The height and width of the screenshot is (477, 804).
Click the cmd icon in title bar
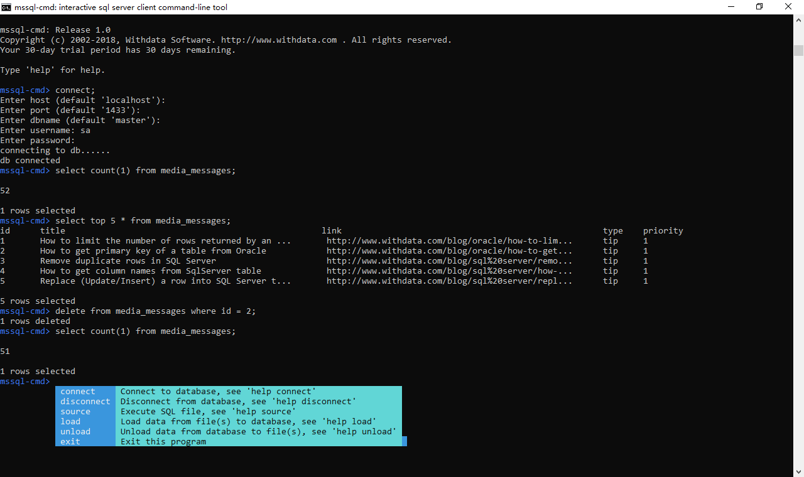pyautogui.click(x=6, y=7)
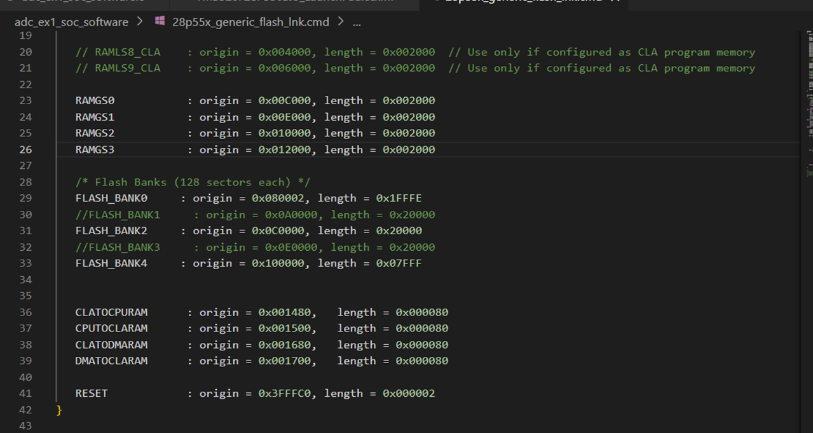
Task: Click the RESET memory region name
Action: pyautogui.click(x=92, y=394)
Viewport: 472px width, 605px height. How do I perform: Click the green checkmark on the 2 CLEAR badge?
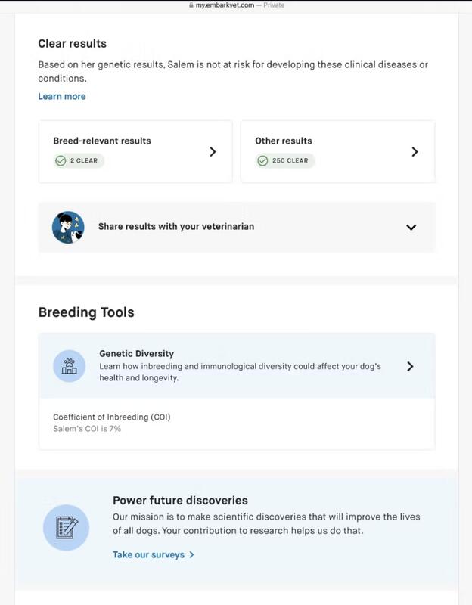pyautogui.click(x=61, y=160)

==

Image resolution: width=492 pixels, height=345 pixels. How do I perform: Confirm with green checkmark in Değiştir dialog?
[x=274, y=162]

# [Prompt]
Copy out the entries from the line containing "The height and" through the line containing "pyautogui.click(x=61, y=160)", both of those lines included, without the pictures.

# [Output for this task]
The height and width of the screenshot is (477, 804).
Click the cmd icon in title bar
pyautogui.click(x=6, y=7)
Task: Click the RESET memory region name
Action: pyautogui.click(x=92, y=394)
Viewport: 472px width, 605px height. How do I perform: Click the green checkmark on the 2 CLEAR badge?
pyautogui.click(x=61, y=160)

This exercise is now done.